Gissette Reyes-Soffer, M.D., of the Columbia University Medical Center in New York City, and colleagues conducted a study involving a subset of 139 subjects (mean age, 61 years) from the Action to Control in Diabetes lipid study (ACCORD Lipid) to evaluate the effect of combination therapy with FENO-S compared with placebo plus (PL-S) on PP lipid and lipoprotein levels. Primary measures included PP plasma TG, apoB48, and apoCIII, measured over 10 hours after an oral fat load.

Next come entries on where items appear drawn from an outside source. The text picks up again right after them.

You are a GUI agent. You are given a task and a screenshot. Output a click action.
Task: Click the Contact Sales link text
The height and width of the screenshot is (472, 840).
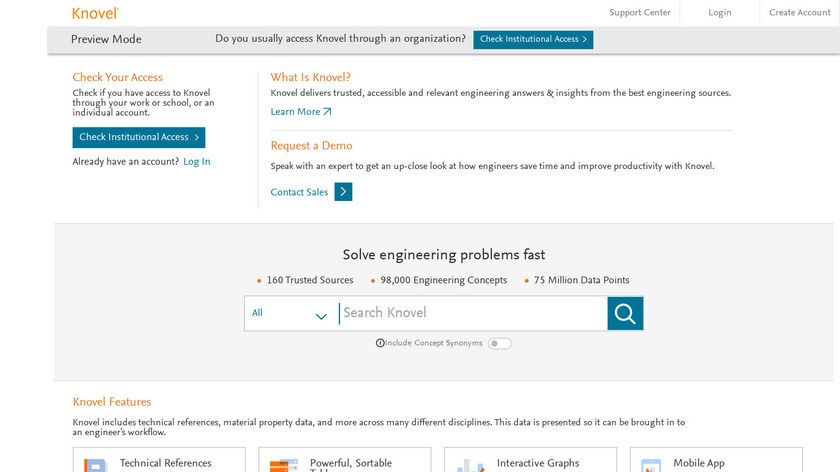pos(299,192)
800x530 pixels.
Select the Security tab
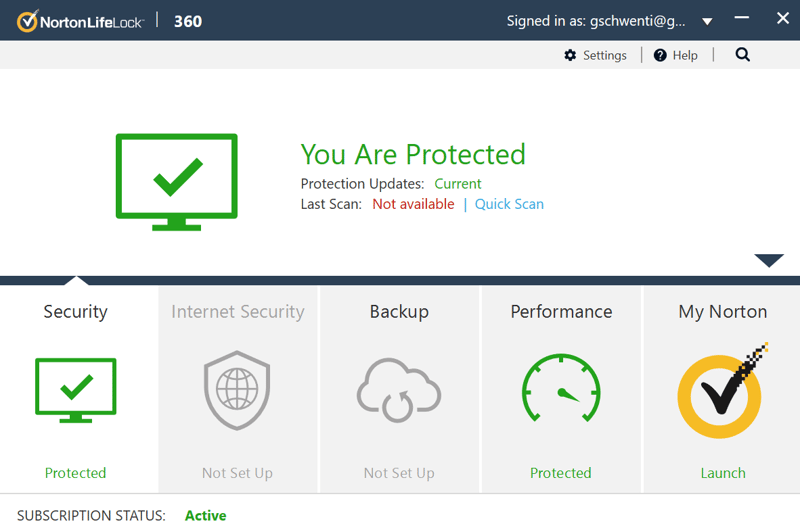point(76,312)
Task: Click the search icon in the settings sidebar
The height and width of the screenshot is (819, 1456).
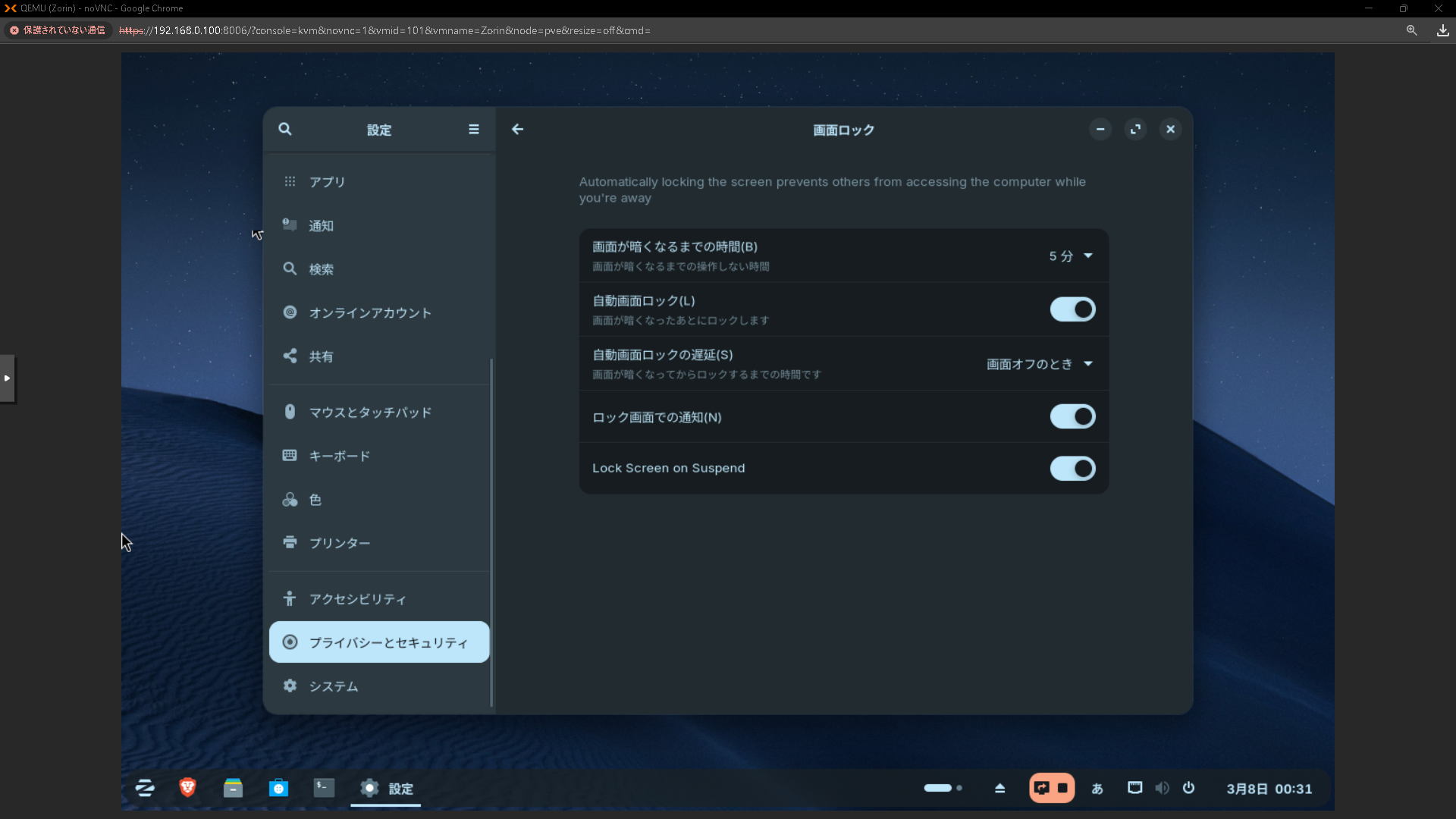Action: tap(284, 129)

The researchers found that the PP TG incremental area under the curve (IAUC) above fasting was 572 and 770 in the FENO-S and PL-S groups, respectively (P = 0.008). In the FENO-S versus the PL-S group, there was a significant reduction in PP apoB48 IAUC. On the day of the study, fasting TG levels correlated with PP TG IAUC for both FENO-S and PL-S groups. For PP TG IAUC, the fibrate effect was constant across the range of fasting TG levels, while for PP apoB48 IAUC, the reduction was only seen when fasting TG levels were increased.

"These results may have implications for interpretation of the overall ACCORD Lipid trial, which suggested benefit from FENO-S only in dyslipidemic individuals," the authors write.

One author disclosed to and Merck Pharmaceuticals, both of which provided the study medications for the ACCORD Lipid trial.